Reuters: “CPR survival rates are lower than most people think”
Scandinavian Journal of Trauma, Resuscitation and Emergency Medicine: “How does the length of cardiopulmonary resuscitation affect brain damage in patients surviving cardiac arrest? A systematic review”

Field CPR is effective in only ~10% of cases, and there is a significant potential for neurological damage leading to a significant reduced quality of life from cardiac arrest. Numerous cardiologists and neurologist have opined that they would prefer that CPR be not performed upon them personally because of the potential of an unacceptable quality of life consequence (brain or cardiac damage that is irreparable).

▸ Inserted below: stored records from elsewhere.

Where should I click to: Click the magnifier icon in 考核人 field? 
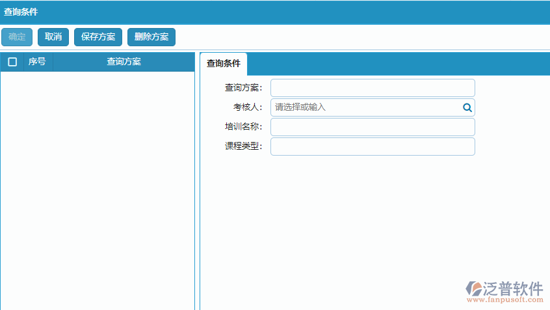point(467,107)
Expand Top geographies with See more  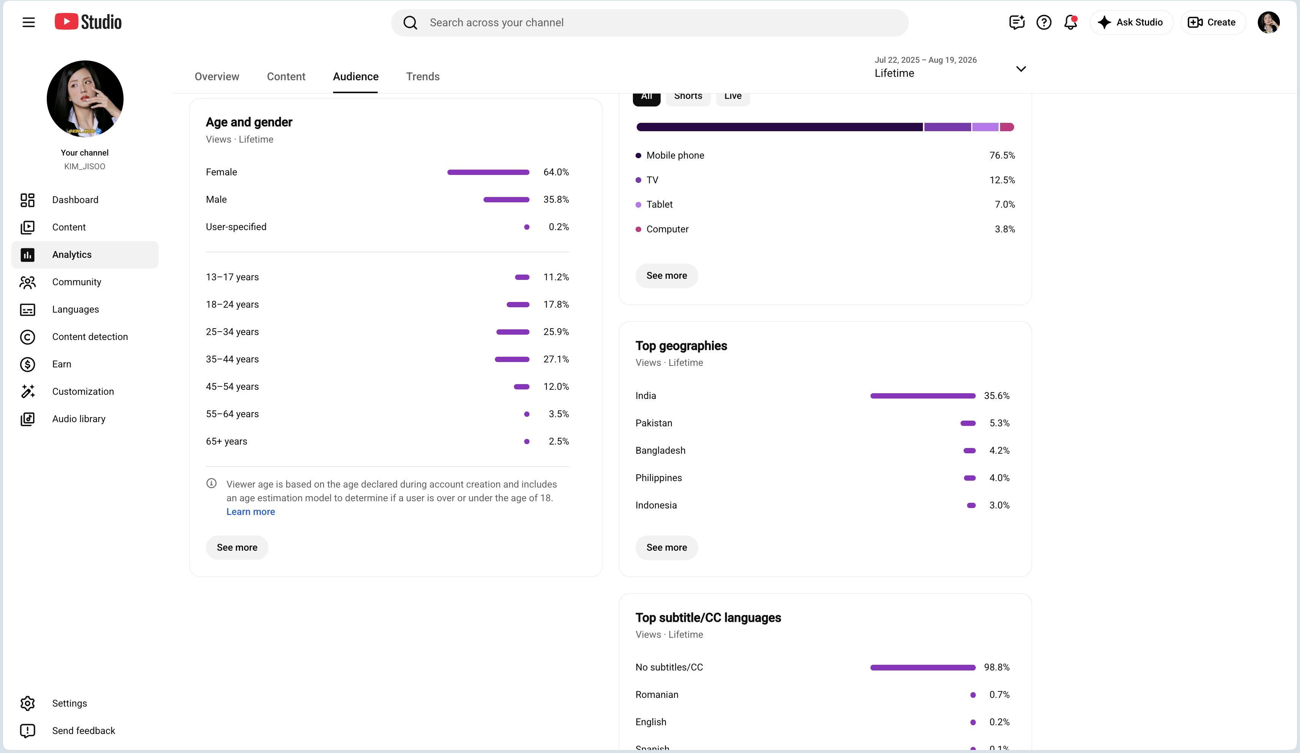click(667, 547)
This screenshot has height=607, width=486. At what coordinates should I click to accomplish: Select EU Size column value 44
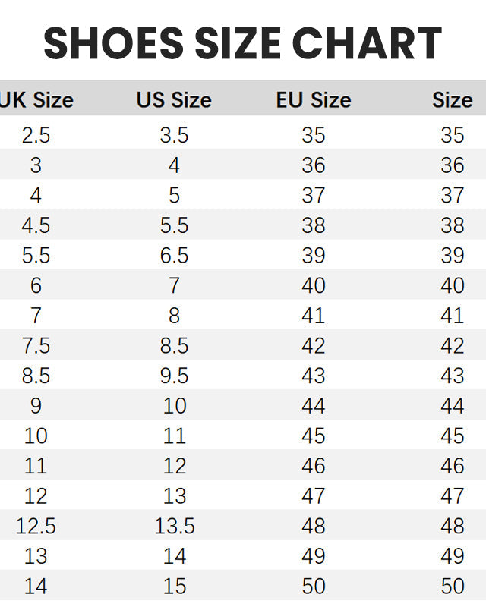[313, 406]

In NOLS/WMA Wilderness First Aid and Wilderness First Responder training CPR is covered but with the qualification that the likelihood of successful patient outcome is very slim in a backcountry scenario where rapid evacuation to a qualified medical facility is not available. Basically, we are told to attempt resuscitation as long as possible but don’t expect success.

CPR is still a valuable skill that everyone should have because it can sustain someone until EMS arrives and can take over with cardiac stimulation but without defibrillation and cardiac care it is like a tourniquet; just enough to maybe keep a patient from dying until intensive medical care is available.